- [The task]
Can you turn the lines of the material, starting at the one containing "Task: Open profile avatar on the second tweet" and ending at the one containing "will [x=237, y=40].", into a JSON list of strings with one string per line and blank lines left out?

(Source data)
-- START --

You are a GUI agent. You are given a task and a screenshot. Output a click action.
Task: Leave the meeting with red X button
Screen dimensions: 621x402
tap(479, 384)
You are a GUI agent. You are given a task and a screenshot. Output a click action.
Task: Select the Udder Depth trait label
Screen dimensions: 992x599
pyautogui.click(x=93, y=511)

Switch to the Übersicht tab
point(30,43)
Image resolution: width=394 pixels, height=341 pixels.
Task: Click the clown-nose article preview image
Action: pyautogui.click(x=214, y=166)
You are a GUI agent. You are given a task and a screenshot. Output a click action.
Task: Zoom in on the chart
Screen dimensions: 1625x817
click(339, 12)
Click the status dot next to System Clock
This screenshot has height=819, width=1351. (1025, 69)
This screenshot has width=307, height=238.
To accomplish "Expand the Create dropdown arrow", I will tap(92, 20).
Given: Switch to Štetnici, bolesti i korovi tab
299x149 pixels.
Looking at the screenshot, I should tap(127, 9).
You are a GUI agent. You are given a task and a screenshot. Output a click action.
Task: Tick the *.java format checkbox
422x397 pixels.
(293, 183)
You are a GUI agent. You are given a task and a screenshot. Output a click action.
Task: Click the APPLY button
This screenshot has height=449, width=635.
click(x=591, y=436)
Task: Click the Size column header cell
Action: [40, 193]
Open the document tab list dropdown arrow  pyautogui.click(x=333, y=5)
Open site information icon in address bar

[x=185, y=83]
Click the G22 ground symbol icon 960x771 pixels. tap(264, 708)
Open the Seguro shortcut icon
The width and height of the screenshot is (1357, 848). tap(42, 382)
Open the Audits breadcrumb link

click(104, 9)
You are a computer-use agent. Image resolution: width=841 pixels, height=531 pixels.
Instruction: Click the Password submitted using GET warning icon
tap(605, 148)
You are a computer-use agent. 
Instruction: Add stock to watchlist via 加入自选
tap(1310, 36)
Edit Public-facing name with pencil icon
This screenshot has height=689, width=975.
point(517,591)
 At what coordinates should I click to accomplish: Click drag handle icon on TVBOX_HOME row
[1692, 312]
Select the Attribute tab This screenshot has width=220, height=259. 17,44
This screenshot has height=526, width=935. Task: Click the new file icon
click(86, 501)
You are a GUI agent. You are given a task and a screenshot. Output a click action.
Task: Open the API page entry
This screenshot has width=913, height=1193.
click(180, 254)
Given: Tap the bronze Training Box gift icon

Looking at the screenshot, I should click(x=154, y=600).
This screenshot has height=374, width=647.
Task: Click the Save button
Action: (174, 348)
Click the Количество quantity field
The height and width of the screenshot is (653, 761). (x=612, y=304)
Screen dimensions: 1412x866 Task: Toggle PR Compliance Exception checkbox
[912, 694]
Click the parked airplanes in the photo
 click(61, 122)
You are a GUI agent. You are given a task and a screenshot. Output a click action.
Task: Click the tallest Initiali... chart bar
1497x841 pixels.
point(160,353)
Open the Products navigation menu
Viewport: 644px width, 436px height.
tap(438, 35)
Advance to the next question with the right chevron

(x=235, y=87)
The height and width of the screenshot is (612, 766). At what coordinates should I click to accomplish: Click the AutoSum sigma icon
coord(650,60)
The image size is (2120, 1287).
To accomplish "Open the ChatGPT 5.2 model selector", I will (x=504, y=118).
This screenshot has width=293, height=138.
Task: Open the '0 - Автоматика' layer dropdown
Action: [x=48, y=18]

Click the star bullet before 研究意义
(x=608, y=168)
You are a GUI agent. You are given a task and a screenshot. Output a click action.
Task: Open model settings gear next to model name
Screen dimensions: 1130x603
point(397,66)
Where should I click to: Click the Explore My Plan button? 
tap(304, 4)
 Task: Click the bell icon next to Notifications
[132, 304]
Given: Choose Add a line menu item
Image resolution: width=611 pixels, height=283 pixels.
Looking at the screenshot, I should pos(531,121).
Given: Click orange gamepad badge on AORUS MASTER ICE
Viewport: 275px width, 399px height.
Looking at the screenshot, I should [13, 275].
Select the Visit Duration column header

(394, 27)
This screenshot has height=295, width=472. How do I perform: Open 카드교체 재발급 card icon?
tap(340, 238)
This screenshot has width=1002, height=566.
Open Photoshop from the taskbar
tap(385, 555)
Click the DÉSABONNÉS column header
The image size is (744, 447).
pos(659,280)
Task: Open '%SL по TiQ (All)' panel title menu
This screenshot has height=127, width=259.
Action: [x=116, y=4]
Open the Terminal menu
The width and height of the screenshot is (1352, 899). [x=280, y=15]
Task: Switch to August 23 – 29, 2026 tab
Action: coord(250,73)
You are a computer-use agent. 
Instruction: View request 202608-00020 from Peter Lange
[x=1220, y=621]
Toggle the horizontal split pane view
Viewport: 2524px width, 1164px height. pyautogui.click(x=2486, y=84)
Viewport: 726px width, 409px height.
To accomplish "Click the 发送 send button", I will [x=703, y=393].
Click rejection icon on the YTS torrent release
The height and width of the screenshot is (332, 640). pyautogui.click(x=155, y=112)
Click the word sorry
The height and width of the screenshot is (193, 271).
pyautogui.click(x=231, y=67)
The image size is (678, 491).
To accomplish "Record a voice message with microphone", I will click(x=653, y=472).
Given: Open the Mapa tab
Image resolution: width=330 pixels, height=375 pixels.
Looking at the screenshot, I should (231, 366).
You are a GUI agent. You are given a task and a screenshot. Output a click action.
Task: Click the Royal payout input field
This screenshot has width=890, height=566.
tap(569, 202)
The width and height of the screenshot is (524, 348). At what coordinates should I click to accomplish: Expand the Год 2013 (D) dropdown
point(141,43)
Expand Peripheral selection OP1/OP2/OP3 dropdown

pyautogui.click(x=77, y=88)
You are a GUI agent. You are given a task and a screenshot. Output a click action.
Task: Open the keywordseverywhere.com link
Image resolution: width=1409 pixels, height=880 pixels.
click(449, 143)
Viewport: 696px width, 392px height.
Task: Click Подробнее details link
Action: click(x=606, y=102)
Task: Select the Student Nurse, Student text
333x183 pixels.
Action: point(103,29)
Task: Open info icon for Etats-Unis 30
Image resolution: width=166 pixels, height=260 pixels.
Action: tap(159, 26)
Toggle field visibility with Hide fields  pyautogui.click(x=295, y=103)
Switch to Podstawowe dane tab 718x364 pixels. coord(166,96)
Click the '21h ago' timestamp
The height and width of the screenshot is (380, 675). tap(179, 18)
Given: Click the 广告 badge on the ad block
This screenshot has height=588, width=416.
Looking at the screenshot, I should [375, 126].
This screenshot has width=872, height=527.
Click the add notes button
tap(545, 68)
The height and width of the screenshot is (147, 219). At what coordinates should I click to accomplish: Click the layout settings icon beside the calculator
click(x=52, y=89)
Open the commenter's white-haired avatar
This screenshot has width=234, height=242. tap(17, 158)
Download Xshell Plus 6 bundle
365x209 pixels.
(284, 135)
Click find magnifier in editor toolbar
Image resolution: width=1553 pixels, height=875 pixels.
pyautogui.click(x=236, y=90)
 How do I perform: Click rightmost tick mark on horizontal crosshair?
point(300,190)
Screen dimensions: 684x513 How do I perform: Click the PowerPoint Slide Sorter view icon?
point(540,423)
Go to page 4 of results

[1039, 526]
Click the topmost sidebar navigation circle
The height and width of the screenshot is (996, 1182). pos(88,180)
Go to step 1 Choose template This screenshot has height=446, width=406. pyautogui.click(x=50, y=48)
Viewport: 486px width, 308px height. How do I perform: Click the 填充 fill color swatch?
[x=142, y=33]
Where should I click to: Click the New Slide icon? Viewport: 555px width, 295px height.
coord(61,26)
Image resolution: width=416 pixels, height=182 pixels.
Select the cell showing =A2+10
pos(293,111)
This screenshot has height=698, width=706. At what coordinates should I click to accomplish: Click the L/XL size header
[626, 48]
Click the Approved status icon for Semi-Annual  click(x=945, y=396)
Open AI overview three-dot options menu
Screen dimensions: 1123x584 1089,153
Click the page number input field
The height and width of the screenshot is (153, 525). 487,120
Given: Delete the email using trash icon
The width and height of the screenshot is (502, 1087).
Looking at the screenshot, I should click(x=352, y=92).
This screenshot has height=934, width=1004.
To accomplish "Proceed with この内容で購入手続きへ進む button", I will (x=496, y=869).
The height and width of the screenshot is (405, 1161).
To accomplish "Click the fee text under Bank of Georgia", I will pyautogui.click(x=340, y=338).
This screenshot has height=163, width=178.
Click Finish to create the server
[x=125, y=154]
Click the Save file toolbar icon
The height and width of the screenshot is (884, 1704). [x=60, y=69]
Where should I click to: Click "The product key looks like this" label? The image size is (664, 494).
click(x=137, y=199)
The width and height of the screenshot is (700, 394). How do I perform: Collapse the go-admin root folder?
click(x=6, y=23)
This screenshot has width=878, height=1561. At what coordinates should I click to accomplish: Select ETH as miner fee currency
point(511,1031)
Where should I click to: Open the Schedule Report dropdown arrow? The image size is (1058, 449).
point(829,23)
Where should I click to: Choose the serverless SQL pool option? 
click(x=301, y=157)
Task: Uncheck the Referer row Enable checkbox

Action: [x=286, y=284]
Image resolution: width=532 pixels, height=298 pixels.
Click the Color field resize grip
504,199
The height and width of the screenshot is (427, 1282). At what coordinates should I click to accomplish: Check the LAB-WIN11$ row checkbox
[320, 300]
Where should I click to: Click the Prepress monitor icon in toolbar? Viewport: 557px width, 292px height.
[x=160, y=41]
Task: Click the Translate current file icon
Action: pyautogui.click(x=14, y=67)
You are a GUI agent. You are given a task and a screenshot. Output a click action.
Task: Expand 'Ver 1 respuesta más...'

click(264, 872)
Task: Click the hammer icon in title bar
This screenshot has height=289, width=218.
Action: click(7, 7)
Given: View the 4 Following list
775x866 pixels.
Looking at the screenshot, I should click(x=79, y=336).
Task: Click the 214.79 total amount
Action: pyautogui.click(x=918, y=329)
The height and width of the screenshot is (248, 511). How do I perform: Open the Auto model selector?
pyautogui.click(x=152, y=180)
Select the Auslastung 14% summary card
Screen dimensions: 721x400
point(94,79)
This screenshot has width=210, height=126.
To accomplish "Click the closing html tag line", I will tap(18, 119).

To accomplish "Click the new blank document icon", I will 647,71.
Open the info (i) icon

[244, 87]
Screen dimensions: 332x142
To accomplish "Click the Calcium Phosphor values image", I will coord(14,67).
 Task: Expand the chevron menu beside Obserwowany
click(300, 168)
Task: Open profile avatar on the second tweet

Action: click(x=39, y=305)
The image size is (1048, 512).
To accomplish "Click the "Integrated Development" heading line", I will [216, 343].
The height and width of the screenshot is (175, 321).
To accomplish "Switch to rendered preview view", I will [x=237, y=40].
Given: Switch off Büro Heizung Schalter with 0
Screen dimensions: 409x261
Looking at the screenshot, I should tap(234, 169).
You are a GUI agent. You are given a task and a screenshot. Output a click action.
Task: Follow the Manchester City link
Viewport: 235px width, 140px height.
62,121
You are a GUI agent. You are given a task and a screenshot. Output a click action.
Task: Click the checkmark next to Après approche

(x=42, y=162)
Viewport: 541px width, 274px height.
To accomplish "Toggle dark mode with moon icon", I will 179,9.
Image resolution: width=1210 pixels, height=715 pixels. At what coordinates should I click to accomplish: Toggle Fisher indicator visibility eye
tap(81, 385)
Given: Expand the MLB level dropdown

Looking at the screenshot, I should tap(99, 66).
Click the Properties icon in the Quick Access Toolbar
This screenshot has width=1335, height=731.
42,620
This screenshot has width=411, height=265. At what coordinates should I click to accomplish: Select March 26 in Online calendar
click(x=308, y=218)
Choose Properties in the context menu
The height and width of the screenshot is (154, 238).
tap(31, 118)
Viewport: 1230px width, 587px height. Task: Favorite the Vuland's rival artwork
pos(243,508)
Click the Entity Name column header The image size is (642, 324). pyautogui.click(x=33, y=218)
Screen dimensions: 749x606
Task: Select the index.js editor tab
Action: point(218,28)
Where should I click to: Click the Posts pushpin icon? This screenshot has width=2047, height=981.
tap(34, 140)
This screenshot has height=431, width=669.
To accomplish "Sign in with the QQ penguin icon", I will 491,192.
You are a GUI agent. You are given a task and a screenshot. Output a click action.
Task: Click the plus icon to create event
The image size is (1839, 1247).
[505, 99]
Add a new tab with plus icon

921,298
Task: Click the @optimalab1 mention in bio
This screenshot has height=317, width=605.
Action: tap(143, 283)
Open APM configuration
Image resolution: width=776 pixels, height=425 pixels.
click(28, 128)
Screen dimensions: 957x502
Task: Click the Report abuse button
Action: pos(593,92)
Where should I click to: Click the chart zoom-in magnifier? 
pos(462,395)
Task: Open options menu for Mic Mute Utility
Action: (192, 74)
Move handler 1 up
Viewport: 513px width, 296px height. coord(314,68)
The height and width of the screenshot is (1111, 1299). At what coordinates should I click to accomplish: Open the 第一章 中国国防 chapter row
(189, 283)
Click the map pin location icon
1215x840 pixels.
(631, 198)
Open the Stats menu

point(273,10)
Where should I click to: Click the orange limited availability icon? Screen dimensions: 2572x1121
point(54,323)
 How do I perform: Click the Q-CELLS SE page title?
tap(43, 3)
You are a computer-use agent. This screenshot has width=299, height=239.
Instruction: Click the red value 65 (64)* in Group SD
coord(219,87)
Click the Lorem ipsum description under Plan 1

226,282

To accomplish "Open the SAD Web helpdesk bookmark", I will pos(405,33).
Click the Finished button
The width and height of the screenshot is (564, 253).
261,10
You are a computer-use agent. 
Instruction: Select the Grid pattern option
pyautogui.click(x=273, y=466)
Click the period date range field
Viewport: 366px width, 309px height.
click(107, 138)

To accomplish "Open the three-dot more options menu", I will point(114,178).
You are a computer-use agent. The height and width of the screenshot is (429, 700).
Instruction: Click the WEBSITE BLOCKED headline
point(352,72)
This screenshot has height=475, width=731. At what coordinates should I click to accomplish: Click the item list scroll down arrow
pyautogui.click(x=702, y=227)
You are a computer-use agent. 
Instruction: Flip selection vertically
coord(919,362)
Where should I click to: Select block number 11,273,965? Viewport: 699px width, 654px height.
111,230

-- END --

- [Task output]
[
  "Task: Open profile avatar on the second tweet",
  "Action: click(x=39, y=305)",
  "The image size is (1048, 512).",
  "To accomplish \"Click the \"Integrated Development\" heading line\", I will [216, 343].",
  "The height and width of the screenshot is (175, 321).",
  "To accomplish \"Switch to rendered preview view\", I will [x=237, y=40]."
]